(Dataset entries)
★ ★ ★ ★

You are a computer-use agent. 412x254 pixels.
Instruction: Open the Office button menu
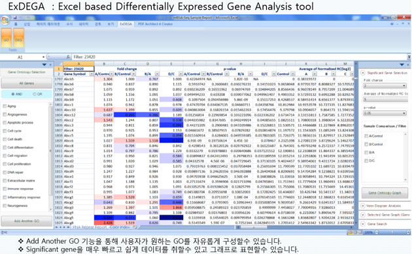point(5,20)
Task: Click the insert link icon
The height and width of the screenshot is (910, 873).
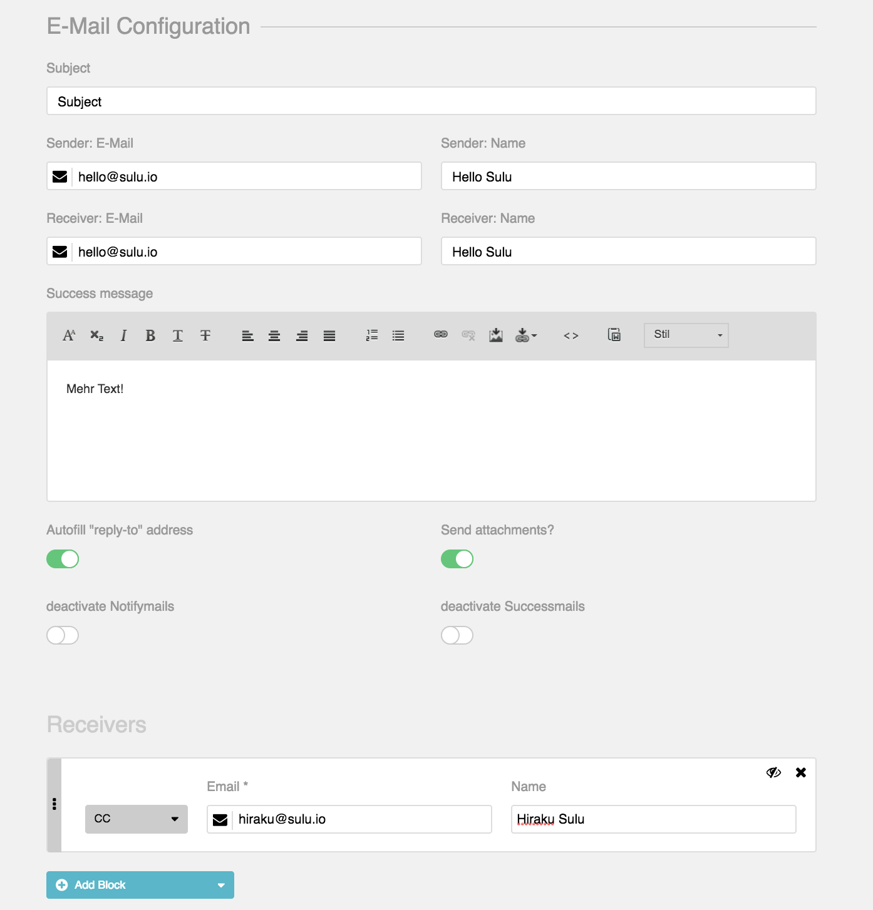Action: pyautogui.click(x=441, y=335)
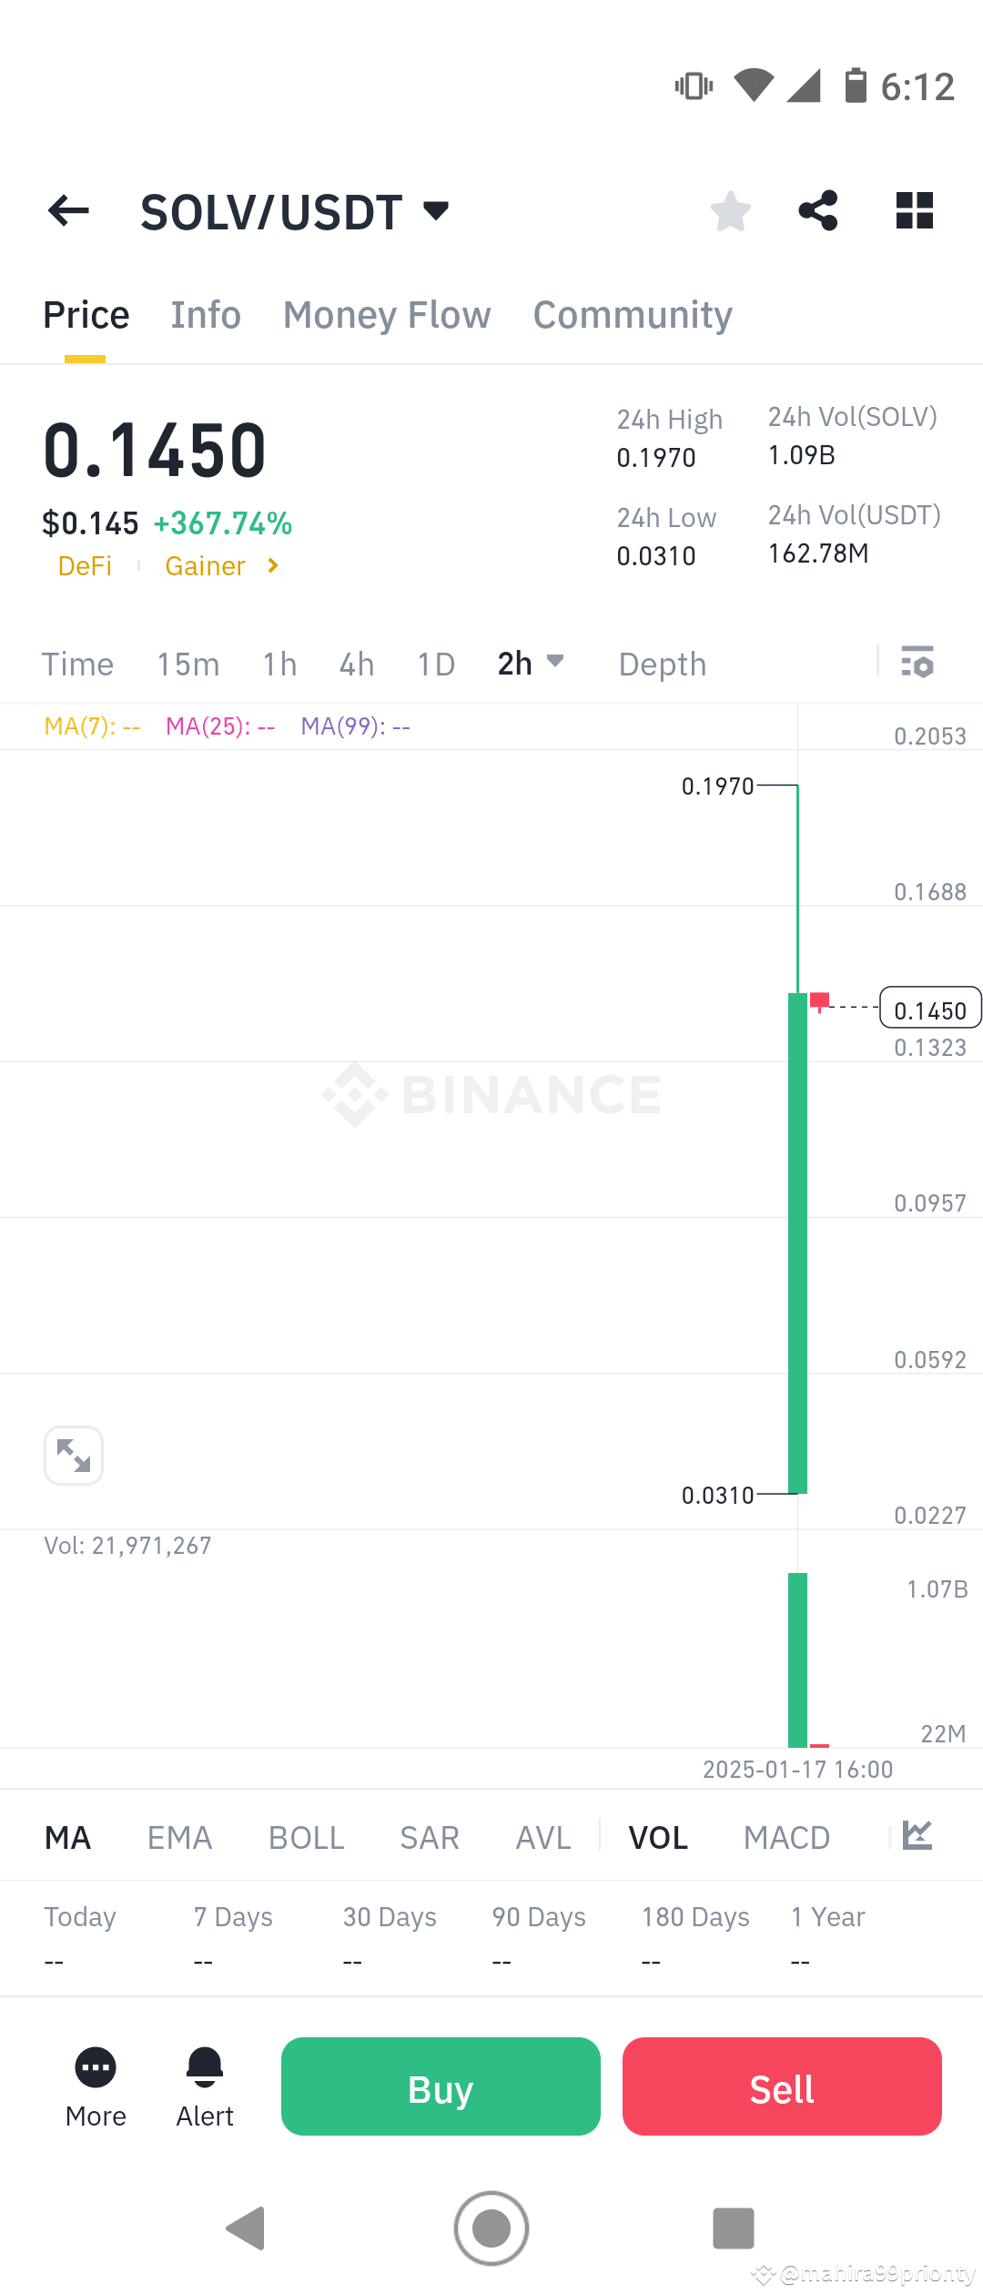The height and width of the screenshot is (2294, 983).
Task: Enable the VOL indicator
Action: (x=657, y=1836)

★ ★ ★ ★

§ Work item: Reproduce each record from above exactly; pictures do not belong in the copy.

§ Exercise output:
You are a computer-use agent. 412x254 pixels.
Instruction: Open the Office button menu
point(5,20)
Task: Click the insert link icon
The height and width of the screenshot is (910, 873).
Action: pyautogui.click(x=441, y=335)
The height and width of the screenshot is (2294, 983).
Task: Enable the VOL indicator
Action: (x=657, y=1836)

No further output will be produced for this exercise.